A swirling sinkhole swallowed a huge chunk of land in the county of Kericho in Great Rift Valley, Kenya, on May 1, 2020, as heavy rains continue to pound the country. As of May 4, the death toll across the country reached 164, government officials confirmed. Kenya's rainy season lasts from March to May.
The sinkhole initially tucked in water from a puddle, before it started rapidly devouring the swamp.
The region where the shocking scene happened is part of the East African Rift Valley-- a tectonically-active zone that is slowly splitting apart the African Plate. The rift system is marked by substantial volcanic activity, including lava emissions from cracks along the rifts of volcanoes such as Mount Kilimanjaro and Mount Kenya.

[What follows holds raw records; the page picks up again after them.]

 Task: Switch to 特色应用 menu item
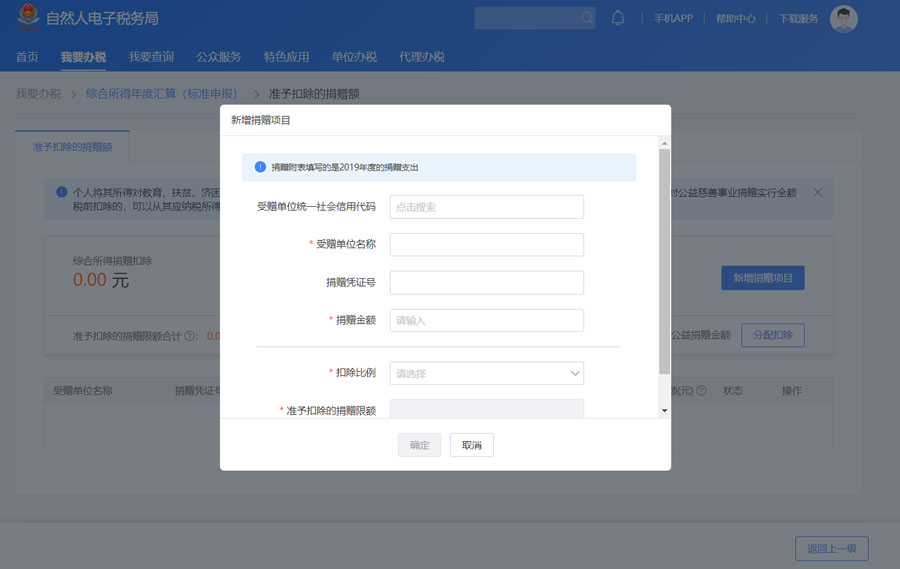[286, 57]
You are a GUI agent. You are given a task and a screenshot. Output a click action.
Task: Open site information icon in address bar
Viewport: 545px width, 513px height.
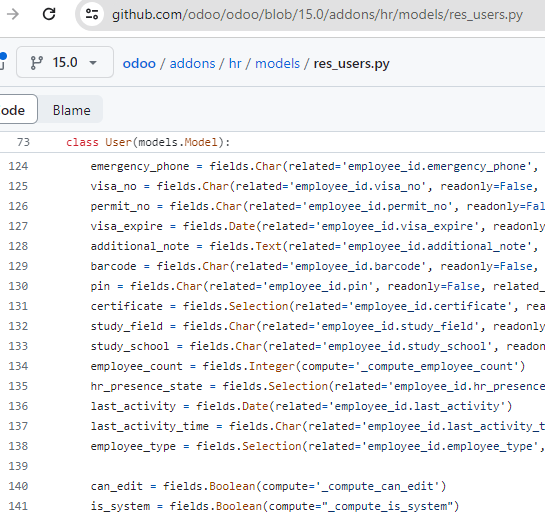point(92,14)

Shifts in the plates can unveil cracks and underground voids that can become visible if the soil over it erodes, which is what happened in the county.
"As water flows into the ground, it filters its way through the grains of dirt, rock, and sand in the topsoil and even through the grains of the underlying bedrock," Weather Network meteorologist Scott Sutherland explained.
"If that bedrock is made of something like gypsum, limestone, or dolomite, the water can wear it away, simply by dissolving away some of the sediments that make up the rock."
"This can take a long time with normal water, but with constant or repeated exposure, this can carve large holes and even extensive cave systems through the bedrock. If the water happens to be acidic, however, such as absorbing carbon dioxide before it trickles down through the top-soil, this can dramatically speed up the process."
Heavy rainfall has been affecting the region over the past few weeks, causing hundreds of deaths and widespread damage.